21. Defendant acted in reckless disregard of plaintiffs' claims and rights and its conduct was willful, wanton and outrageous.Compl. at ¶ 18-21.
These "bare-bones" allegations are as devoid of factual specificity as those presented in Robbins and Atiyeh. Accepting all well-pleaded facts as true, this Court can merely conclude that (1) Plaintiffs' insurance policy with Defendant provided UIM coverage, (2) Plaintiffs suffered injury and/or loss of consortium as a result of a Ms. Eley's collision with a negligent underinsured motorist, (3) Plaintiffs complied with the terms of the insurance policy in seeking coverage, and (4) Defendant has declined to settle Plaintiffs' claim. Compl. at ¶¶ 4-13. The remaining averments regarding Defendant's alleged bad faith conduct are simply "threadbare recitals of the elements of a cause of action, supported by mere conclusory statements."Fowler, 578 F.3d at 210.
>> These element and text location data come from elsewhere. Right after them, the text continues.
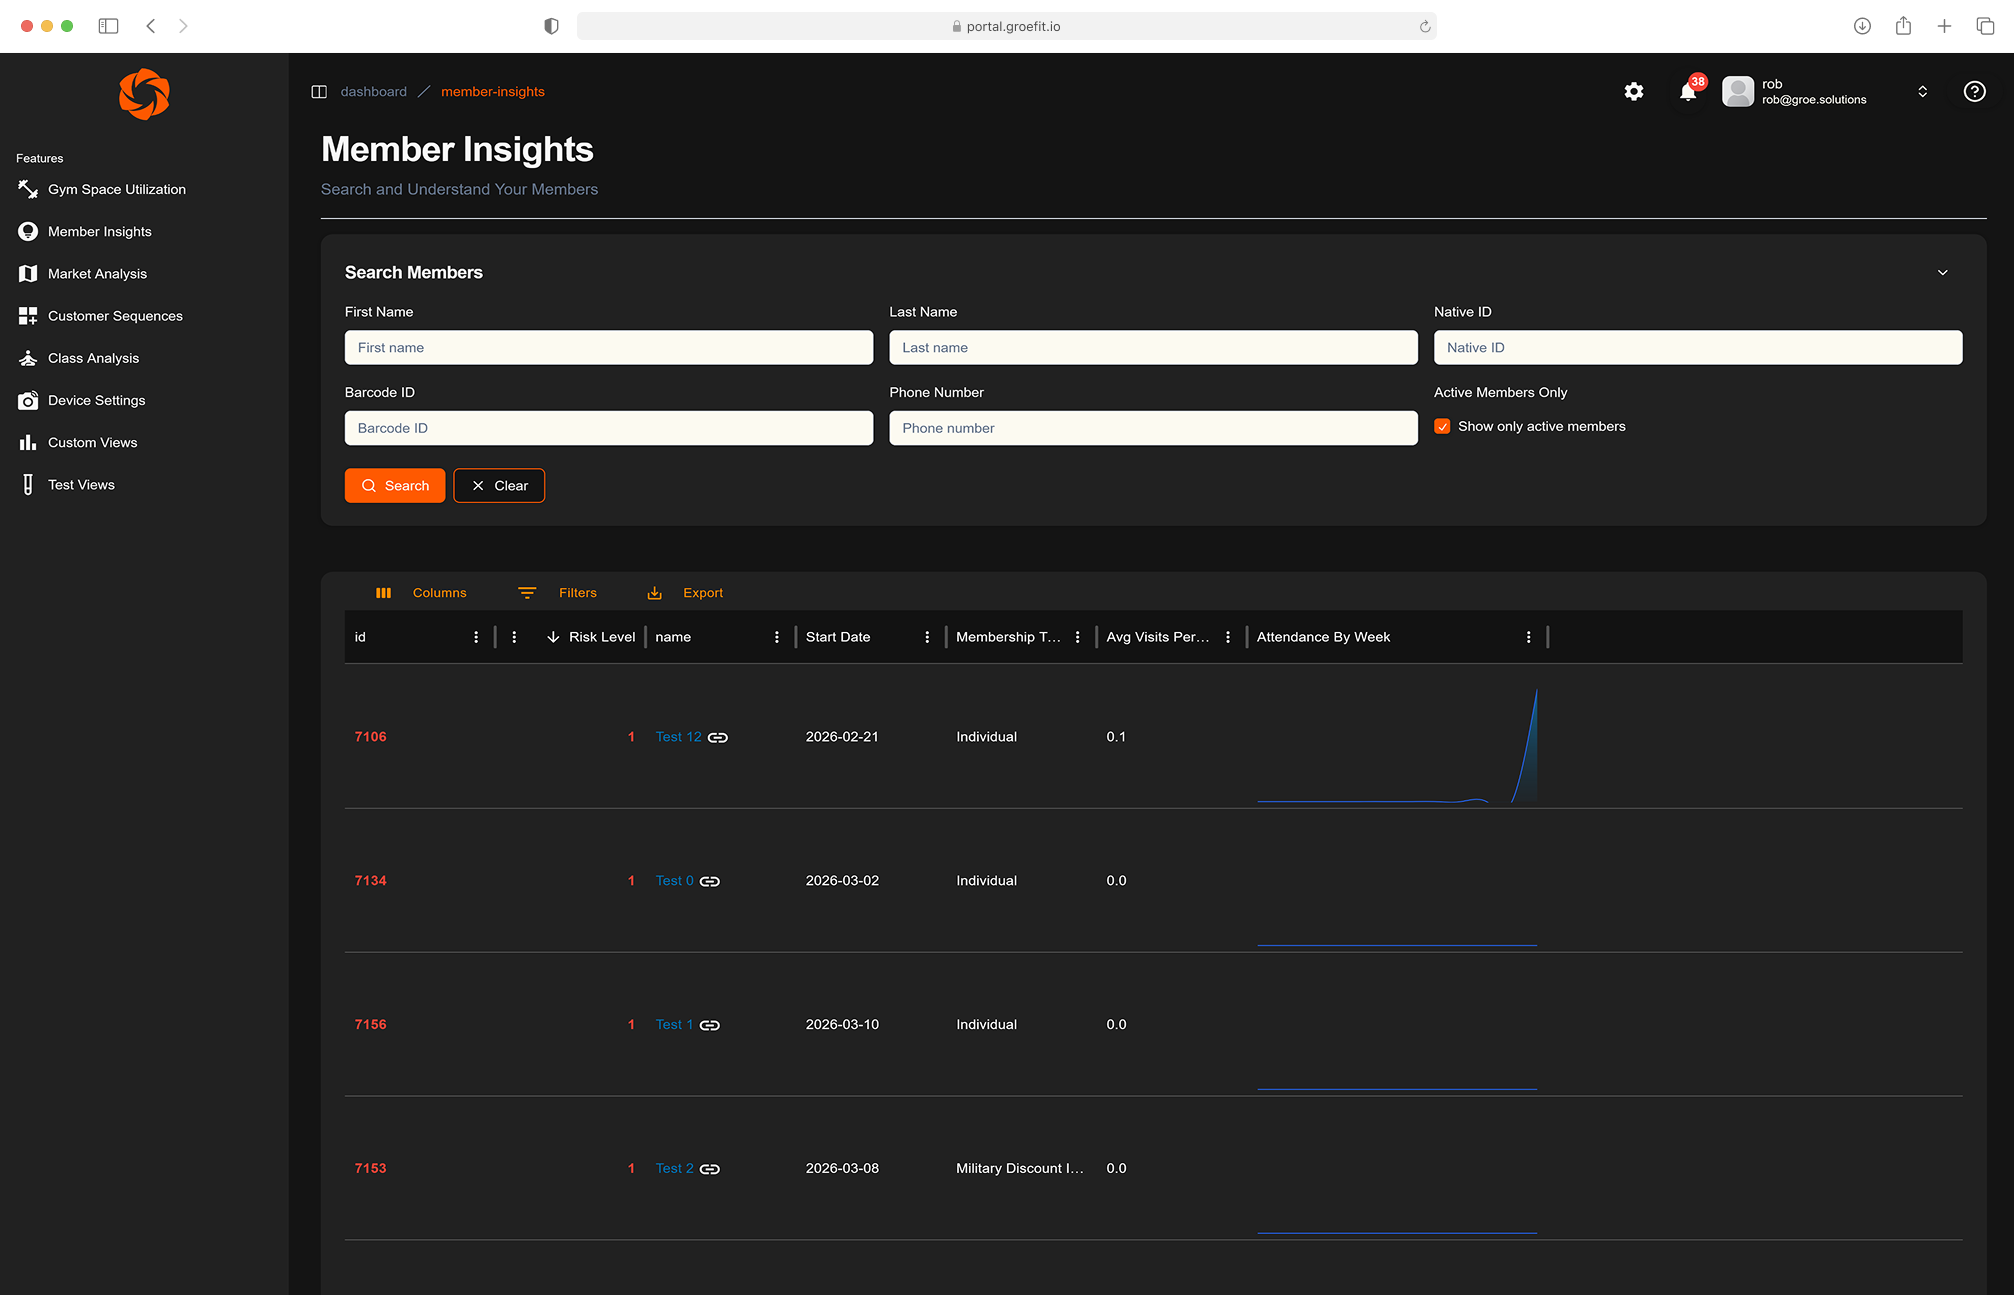The image size is (2014, 1295).
Task: Open member profile link Test 12
Action: (x=678, y=736)
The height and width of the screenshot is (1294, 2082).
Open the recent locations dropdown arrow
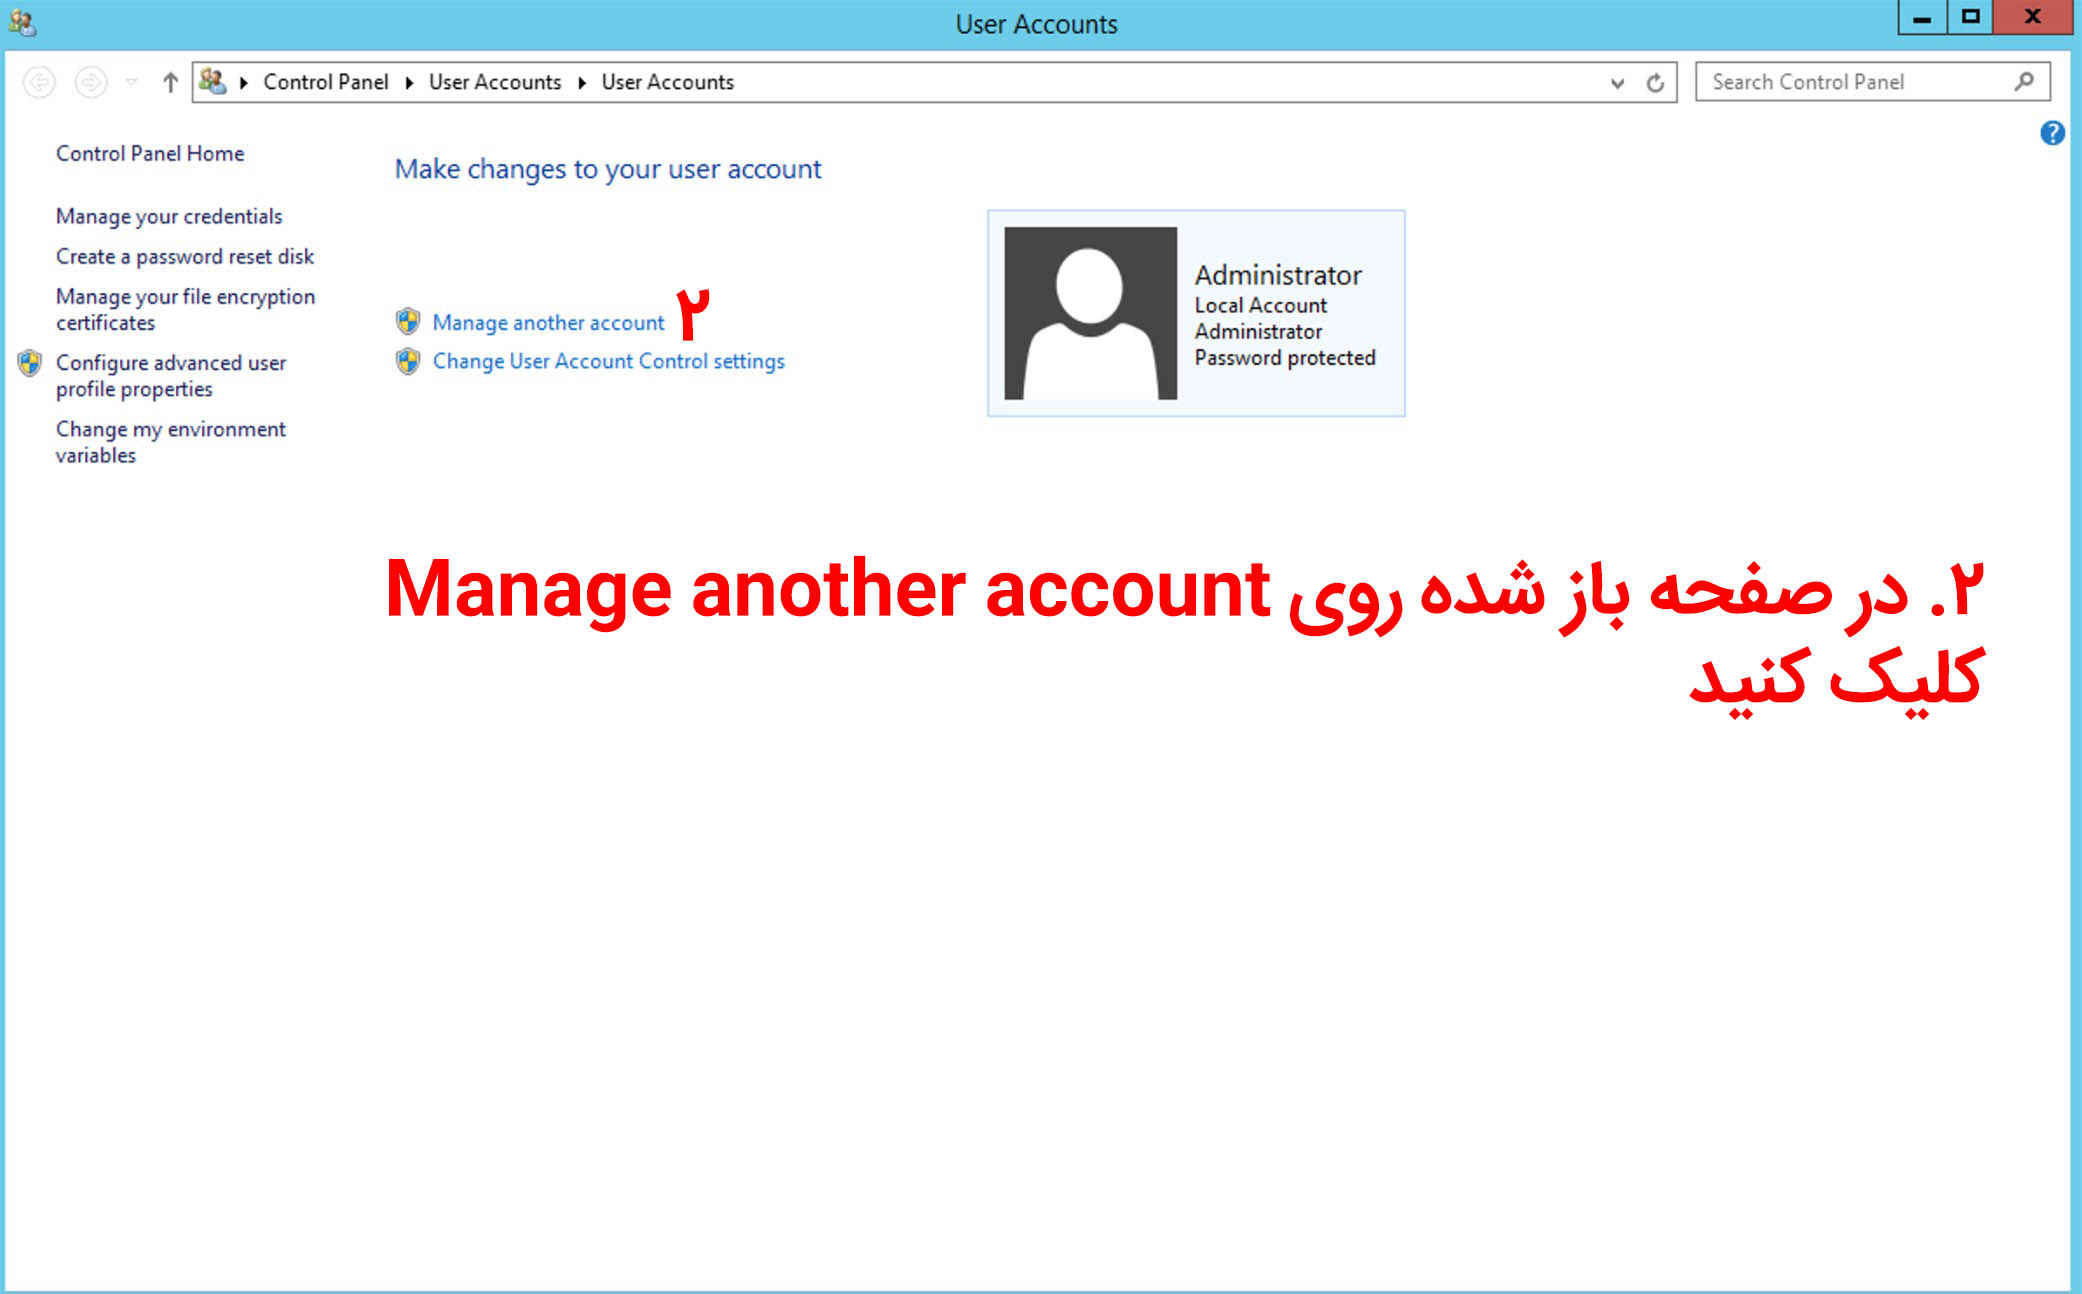pos(131,82)
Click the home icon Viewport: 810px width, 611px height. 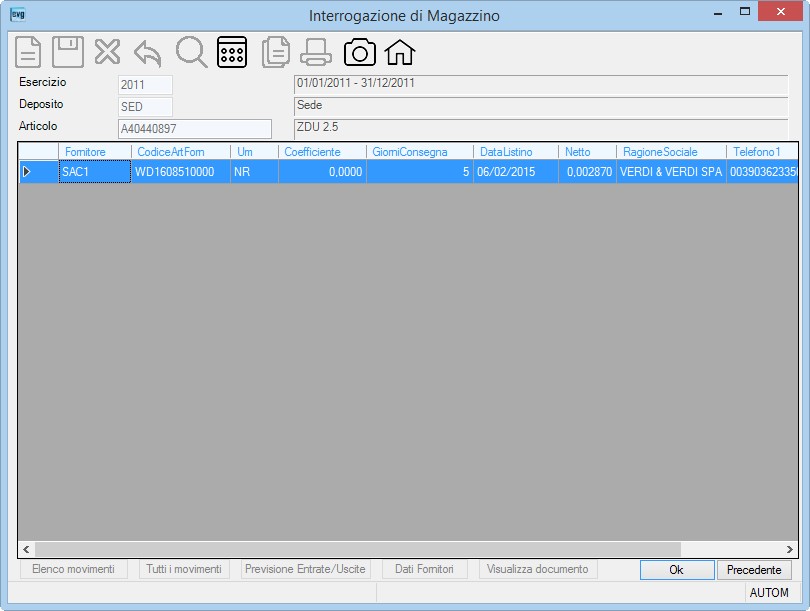point(400,52)
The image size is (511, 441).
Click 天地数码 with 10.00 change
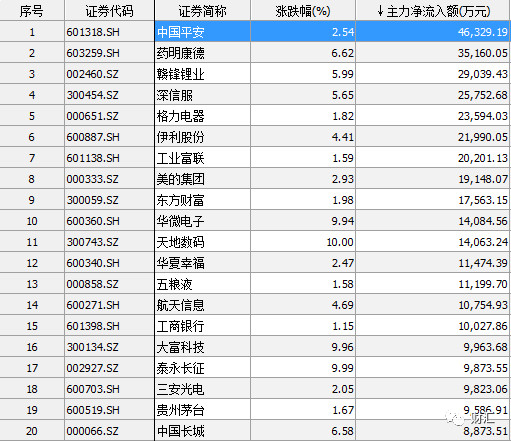[180, 242]

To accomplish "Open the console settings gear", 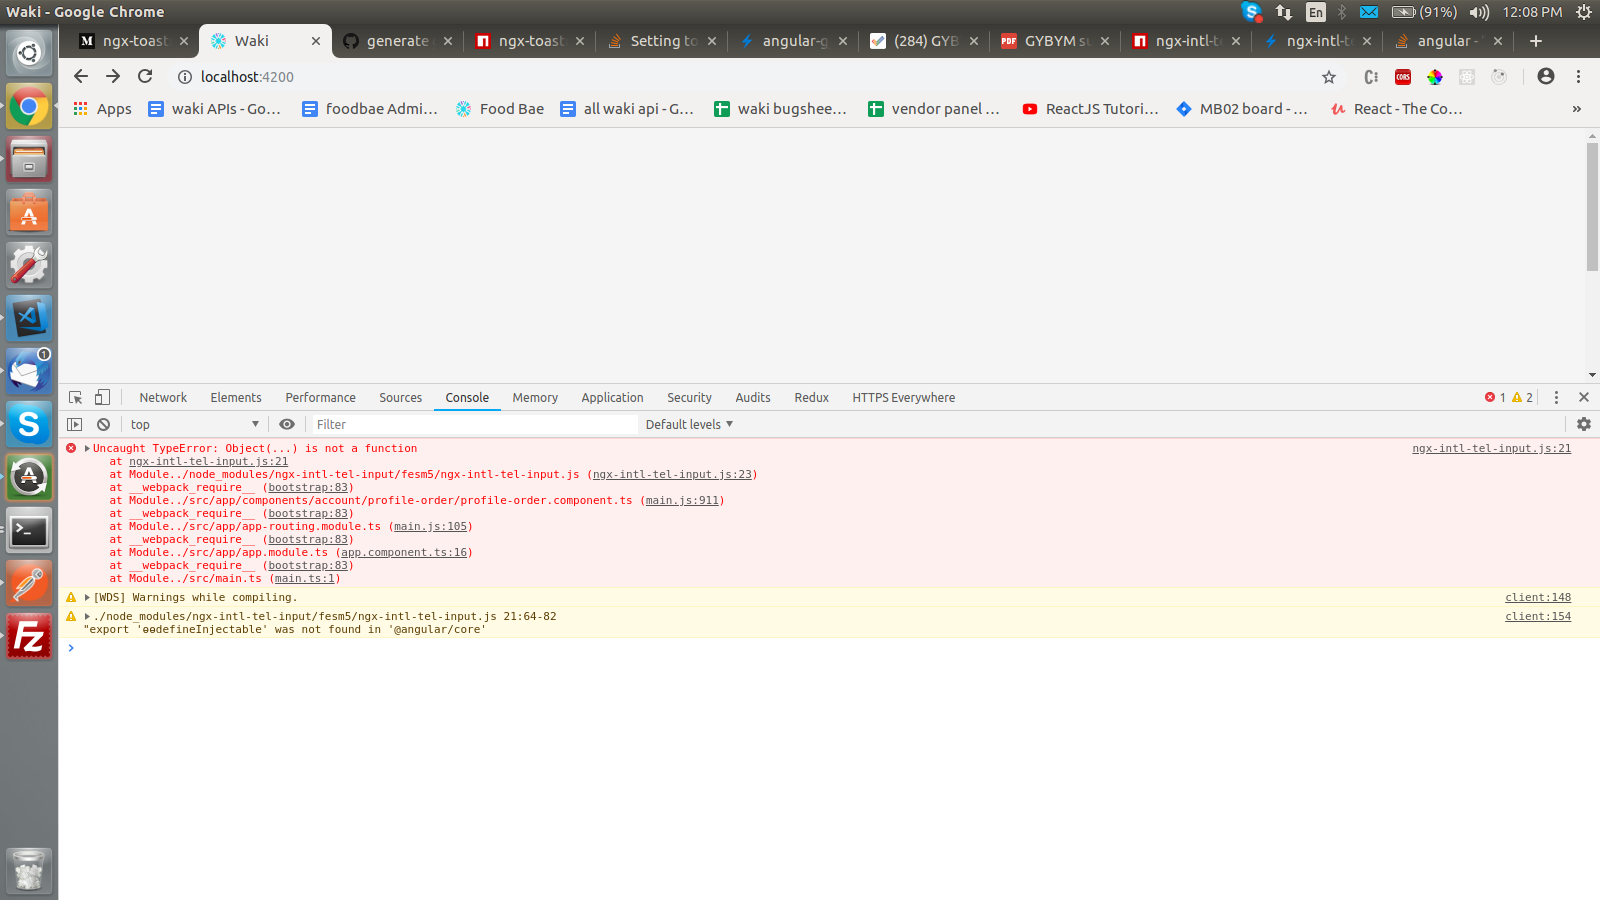I will (1583, 424).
Observing that Defendant has not sought dismissal of the contract claim in the instant case, Plaintiffs attempt to distinguish Robbins on the basis that this Court dismissed the plaintiff's underlying contract claim along with the bad faith claim. However, although this Court found in Robbins that the defendant had a reasonable basis to deny the insurance claim, that finding only provided one basis for dismissal of the bad faith claim. 2008 WL 5412087, at *7-8. This Court also rejected the bad faith claim for the conclusory language of the complaint and lack of "sufficient facts to support [the] allegations." Id. at 8. It was for the latter proposition that Judge Gardner citedRobbins. 2010 WL 3825708, at *6. Notably, Plaintiffs do not attempt to distinguish Atiyeh in their Response. Further, Plaintiffs have alleged no facts from which the Court can infer Defendants had "no reasonable basis" for either denying benefits or declining to proceed to arbitration and that it knew of or disregarded its lack of a reasonable basis. Babayan, 430 F.3d at 137.
Because Plaintiffs have failed to sufficiently allege facts sufficient to support their bad faith claim, this Court will dismiss Plaintiffs' Count II, without prejudice
IV. Conclusion
For all the foregoing reasons, this Court grants Defendant's Motion to Dismiss Plaintiffs' Count II. An appropriate Order follows.